At the protest, I spoke to Nevin Kamath, founder of ResistAustin, a local chapter of something called the ResistTrump campaign. “It doesn’t cost a lot to set up an Action Network online,” he told me. “It costs $15 a month, and people just show up.” He added: “We’re trying to disrupt Tesla profits and sales. They support Elon, and he’s supporting Trump.”

That all sounds reasonable enough. Tesla Takedown’s website calls itself a “Peaceful Protest movement” that urges people to sell their Teslas and dump their stock in the company. Yet people are lobbing fire bombs into Tesla parking lots and defacing Tesla Supercharger outlets with swastikas almost daily. How can it all be reconciled?

On the night of March 19, I sat in on a Tesla Takedown organization seminar on YouTube. The group was aiming for a big day of action on Saturday March 29, looking to stage a demonstration at every single Tesla showroom throughout the country. Speakers included media-hungry congresswoman Jasmine Crockett from Texas, who spent a lot of time telling people that March 29 was her birthday. Actor John Cusack was there, and said the word “solidarity” a lot. An extremely unsympathetic bourgeois woman said she had sold her Tesla and bought a Polestar to go along with her husband’s Mustang Mach 3. Gadfly motoring journalist Ed Niedermeyer made an appearance: he has been claiming for more than a decade that Musk is a fraud.

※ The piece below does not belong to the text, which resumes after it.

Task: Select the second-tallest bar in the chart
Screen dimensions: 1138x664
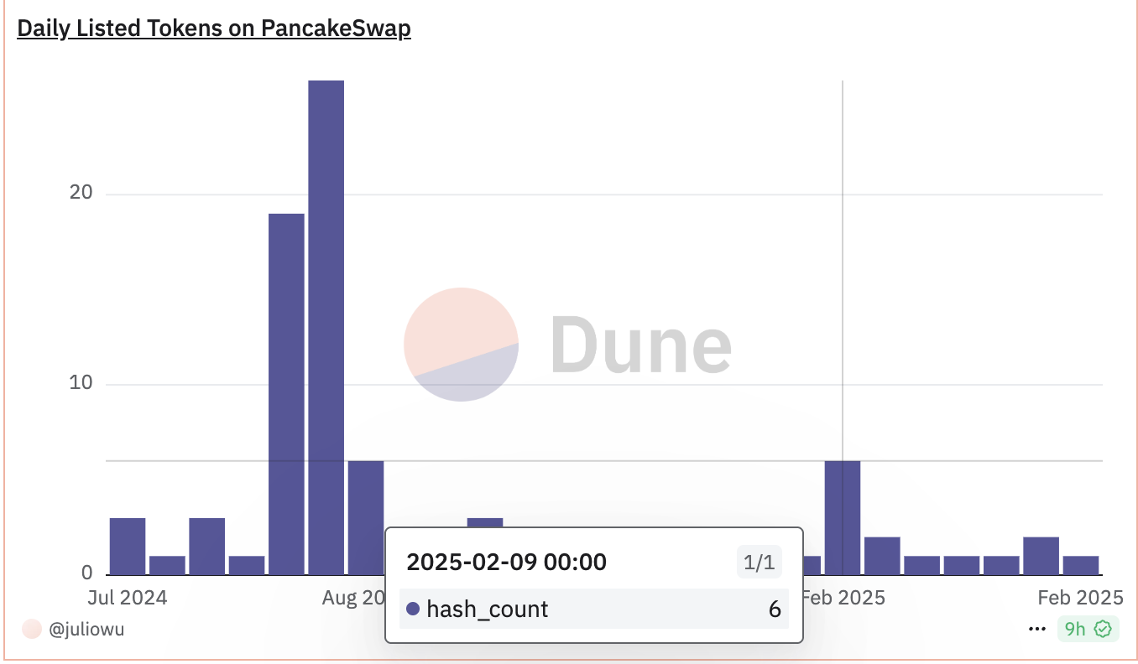Action: click(286, 394)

The best and most sympathetic character was actor and director Alex Winter, who played Bill in the Bill and Ted’s Excellent Adventure movies. He’s been attending and organizing these Tesla Takedown protests since February. He said: “As far as taking Tesla down, I don’t think the protests are to blame. There is no conspiracy. There is no well-funded cabal. Elon Musk is taking Tesla down himself through his actions.”

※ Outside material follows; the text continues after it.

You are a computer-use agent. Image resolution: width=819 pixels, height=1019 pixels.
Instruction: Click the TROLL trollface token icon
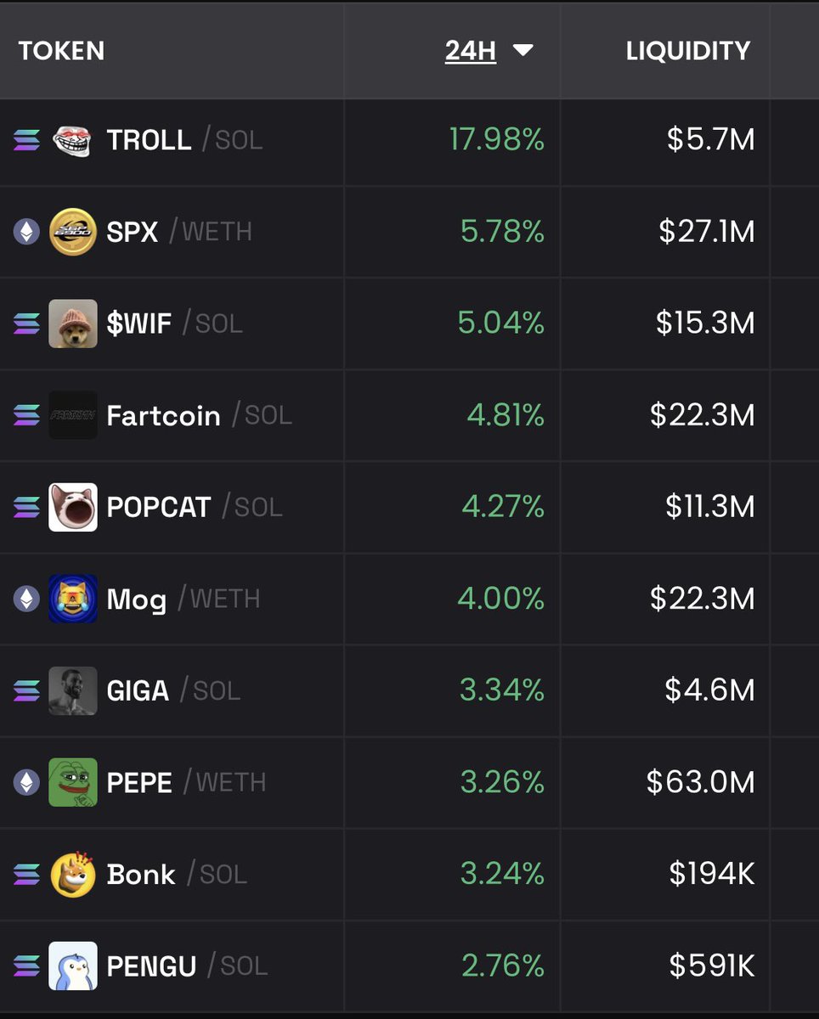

Yes and no. This Tesla Takedown movement is clearly funded by some leftover Resistance, Inc. monies, but unlike other branches of resistance politics, it’s drawing in a broader swath of people because what Musk is doing with DoGE is so unusual, and because many obviously find him and Trump annoying and disturbing.

At the end of the protest, as I walked back to my decidedly non-Tesla car, I talked to a guy who was waving an American flag. He decided to talk to me after I persuaded him that I wasn’t writing a “MAGA Enemies List” to give to the government. “What got me off my ass was Trump saying that it’s illegal to protest in front of Tesla,” he said. “We have First Amendment rights. It’s infuriating and it’s scary.”

As soon as I got home, I stumbled into a media story of a guy who parked his Subaru behind a Tesla in Brooklyn, got out and sketched a swastika on its door. The owner of the Tesla saw it happen. He was Jewish. So was the guy who drew the swastika. This is the absurd endgame: Jews randomly accusing other Jews of being Nazis because they’re driving the wrong car.

That same weekend featured several other incidents of people throwing Molotov cocktails at Teslas and setting them ablaze. Early the next week, comedian Jimmy Kimmel gave a monologue on his show where he basically encouraged people to keep vandalizing the cars.

Every day brings a report and video of fresh incidents, of dog poop flung, fires set and loogies hocked. These weekly protests may be “mostly peaceful,” but the tip of the spear is sharp. The Tesla Wars have only just begun.